When everything seems lost

Then the disciples went back to where they were staying. Now Mary stood outside the tomb crying. As she wept, she bent over to look into the tomb and saw two angels in white, seated where Jesus’ body had been, one at the head and the other at the foot. They asked her, “Woman, why are you crying?” John 20:10-13

Joel C. Seifert

There was something that seemed desperate in Mary’s actions. Jesus—the one she followed as her Lord and Savior—was dead. She went to anoint his body in a tomb she knew she couldn’t open. And now that the tomb was empty, she began to search for his corpse. What was she hoping to accomplish?

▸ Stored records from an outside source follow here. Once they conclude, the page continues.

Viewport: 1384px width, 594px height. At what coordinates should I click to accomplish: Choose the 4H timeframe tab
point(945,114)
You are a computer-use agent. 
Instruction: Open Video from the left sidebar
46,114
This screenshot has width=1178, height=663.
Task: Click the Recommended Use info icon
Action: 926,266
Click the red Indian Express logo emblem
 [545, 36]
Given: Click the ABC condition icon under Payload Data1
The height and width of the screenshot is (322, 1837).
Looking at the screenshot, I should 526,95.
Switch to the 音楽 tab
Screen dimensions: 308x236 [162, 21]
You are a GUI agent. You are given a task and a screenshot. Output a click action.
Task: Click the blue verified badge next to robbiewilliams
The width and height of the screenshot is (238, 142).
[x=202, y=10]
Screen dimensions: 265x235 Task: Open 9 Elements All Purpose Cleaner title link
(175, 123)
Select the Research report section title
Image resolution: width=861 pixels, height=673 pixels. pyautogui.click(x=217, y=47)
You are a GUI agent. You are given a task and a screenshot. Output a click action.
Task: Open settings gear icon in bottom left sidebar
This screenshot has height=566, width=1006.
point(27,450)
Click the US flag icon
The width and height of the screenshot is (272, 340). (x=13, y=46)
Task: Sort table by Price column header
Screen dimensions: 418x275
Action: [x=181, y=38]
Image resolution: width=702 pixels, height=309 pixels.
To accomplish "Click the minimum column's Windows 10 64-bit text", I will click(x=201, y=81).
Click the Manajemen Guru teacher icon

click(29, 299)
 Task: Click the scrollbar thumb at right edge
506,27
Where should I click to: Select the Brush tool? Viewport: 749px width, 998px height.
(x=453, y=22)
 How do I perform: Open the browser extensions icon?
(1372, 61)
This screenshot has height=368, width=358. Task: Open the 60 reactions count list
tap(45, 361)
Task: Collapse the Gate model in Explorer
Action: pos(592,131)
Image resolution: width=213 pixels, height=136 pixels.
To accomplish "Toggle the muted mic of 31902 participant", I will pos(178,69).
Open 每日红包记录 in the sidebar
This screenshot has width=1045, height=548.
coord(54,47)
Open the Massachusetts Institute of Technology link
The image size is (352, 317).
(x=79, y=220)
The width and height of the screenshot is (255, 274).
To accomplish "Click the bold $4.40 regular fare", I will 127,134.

Faith goes to Jesus, even when all seems lost

Over the years I’ve met many people who say, “I used to be a Christian, but . . .” They tell stories of how they were raised to believe in Jesus and the Bible and God’s love, but then faith let them down. They lost their job, and with their job their home, and with their home, their marriage. So they stopped saying, “I am a Christian,” and started saying, “I was a Christian.” Faith didn’t seem to matter anymore, so they stopped going to Jesus. It’s an awful trick of the devil: At the times we need Jesus most, it’s hardest to go to him.

I don’t know what Mary expected to happen. I think she just remembered what had happened. She was a lost soul; Jesus found her. So in his life and now in his death, Mary only wanted one thing: She wanted to be near Jesus, even if all seemed lost.

That’s where Jesus finds us. Things may seem pointless. You might not have any idea what kind of help you’ll find. Maybe you’re just going back to church or your Bible because once upon a time, it gave you hope, even if nothing seems to matter now. But when you’re near him, Christ finds you and shows you that he still loves you, lives for you, and calls you by name.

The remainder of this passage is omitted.